## WHAT THE TASK REQUIRES:
Lines containing the word "will" are to be copied from the data below.

[Start of section]

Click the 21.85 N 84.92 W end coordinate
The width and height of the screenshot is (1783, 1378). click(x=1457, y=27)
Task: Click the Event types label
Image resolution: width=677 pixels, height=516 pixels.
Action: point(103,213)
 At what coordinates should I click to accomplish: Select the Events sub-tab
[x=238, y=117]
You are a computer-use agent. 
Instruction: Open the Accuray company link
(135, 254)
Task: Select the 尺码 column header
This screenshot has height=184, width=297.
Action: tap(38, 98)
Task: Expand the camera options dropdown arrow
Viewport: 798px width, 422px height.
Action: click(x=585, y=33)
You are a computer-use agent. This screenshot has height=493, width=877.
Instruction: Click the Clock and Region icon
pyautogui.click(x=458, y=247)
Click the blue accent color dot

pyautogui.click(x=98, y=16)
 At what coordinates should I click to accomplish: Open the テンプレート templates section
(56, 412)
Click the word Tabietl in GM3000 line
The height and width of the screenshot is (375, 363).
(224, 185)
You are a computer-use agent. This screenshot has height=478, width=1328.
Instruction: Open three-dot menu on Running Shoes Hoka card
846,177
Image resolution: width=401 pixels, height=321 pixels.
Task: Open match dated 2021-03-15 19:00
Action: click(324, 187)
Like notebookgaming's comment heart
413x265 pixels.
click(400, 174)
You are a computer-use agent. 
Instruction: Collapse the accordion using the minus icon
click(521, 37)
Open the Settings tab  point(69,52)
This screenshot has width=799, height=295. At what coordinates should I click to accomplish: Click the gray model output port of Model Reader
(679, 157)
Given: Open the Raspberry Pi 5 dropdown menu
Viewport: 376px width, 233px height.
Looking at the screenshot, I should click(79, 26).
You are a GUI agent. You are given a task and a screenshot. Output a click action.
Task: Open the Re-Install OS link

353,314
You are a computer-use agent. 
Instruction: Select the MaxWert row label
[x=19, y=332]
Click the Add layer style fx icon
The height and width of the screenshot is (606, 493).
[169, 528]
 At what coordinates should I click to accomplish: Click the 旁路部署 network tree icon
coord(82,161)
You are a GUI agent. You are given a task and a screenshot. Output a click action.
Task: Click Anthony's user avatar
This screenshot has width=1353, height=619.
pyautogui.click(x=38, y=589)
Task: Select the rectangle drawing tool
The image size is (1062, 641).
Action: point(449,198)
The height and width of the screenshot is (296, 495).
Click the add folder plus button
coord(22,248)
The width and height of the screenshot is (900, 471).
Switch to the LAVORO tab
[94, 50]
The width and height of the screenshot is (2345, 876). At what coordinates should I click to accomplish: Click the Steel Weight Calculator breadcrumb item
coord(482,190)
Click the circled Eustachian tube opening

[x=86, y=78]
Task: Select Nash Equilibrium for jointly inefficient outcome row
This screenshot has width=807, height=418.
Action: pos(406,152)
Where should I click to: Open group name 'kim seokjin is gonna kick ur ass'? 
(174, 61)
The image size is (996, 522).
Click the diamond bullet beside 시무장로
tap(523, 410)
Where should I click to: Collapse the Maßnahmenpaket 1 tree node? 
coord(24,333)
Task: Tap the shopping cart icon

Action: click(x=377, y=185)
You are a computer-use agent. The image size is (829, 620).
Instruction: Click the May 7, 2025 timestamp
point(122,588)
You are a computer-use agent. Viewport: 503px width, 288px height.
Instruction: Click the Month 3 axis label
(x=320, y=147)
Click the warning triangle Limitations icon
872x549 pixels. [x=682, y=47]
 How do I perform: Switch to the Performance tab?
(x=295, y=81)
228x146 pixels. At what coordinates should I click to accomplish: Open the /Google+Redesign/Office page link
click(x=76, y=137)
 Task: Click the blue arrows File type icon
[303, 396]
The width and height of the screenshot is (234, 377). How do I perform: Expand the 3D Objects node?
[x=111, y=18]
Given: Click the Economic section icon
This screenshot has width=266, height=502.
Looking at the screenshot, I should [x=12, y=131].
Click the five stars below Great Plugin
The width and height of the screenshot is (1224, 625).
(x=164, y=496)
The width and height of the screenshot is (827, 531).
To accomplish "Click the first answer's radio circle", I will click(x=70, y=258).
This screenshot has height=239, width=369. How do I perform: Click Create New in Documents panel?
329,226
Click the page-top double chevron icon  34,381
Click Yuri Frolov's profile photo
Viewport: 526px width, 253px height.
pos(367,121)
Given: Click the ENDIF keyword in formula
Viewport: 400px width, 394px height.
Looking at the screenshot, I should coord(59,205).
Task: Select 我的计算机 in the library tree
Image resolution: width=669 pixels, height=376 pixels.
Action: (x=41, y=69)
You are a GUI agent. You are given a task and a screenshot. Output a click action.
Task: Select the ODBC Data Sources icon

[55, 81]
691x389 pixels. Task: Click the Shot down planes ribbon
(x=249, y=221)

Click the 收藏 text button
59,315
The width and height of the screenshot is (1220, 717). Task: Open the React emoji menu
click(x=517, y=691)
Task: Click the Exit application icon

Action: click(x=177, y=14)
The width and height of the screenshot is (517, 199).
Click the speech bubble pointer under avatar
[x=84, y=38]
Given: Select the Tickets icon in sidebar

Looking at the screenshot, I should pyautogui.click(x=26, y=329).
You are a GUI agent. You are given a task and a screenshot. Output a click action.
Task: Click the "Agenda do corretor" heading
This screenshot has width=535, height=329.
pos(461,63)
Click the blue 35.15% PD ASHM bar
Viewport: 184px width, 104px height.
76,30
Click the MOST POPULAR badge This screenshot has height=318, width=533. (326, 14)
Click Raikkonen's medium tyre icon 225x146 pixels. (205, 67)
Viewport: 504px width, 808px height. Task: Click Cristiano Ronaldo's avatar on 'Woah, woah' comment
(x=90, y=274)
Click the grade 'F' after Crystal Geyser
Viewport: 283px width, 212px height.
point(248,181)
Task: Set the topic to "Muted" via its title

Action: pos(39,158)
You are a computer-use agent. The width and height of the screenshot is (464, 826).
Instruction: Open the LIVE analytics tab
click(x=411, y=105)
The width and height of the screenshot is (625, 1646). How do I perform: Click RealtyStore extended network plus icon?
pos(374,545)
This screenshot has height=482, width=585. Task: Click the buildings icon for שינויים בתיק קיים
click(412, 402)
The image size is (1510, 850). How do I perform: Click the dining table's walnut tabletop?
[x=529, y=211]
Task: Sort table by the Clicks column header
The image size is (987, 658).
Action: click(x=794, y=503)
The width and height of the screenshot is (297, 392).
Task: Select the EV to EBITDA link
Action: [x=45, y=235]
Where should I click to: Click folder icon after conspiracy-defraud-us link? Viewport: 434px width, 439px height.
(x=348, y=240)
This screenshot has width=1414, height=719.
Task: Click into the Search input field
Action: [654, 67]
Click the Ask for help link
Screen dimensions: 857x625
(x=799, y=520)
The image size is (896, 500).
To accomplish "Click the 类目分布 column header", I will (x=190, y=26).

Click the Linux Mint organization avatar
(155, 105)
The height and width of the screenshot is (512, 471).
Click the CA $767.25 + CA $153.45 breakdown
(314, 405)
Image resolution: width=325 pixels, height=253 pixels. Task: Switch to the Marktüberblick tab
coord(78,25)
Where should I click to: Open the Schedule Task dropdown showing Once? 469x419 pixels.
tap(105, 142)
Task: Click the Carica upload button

[End of section]

## SOLUTION TO THIS TASK:
To accomplish "Click the first answer's radio circle", I will click(x=70, y=258).
To accomplish "Click the 类目分布 column header", I will (x=190, y=26).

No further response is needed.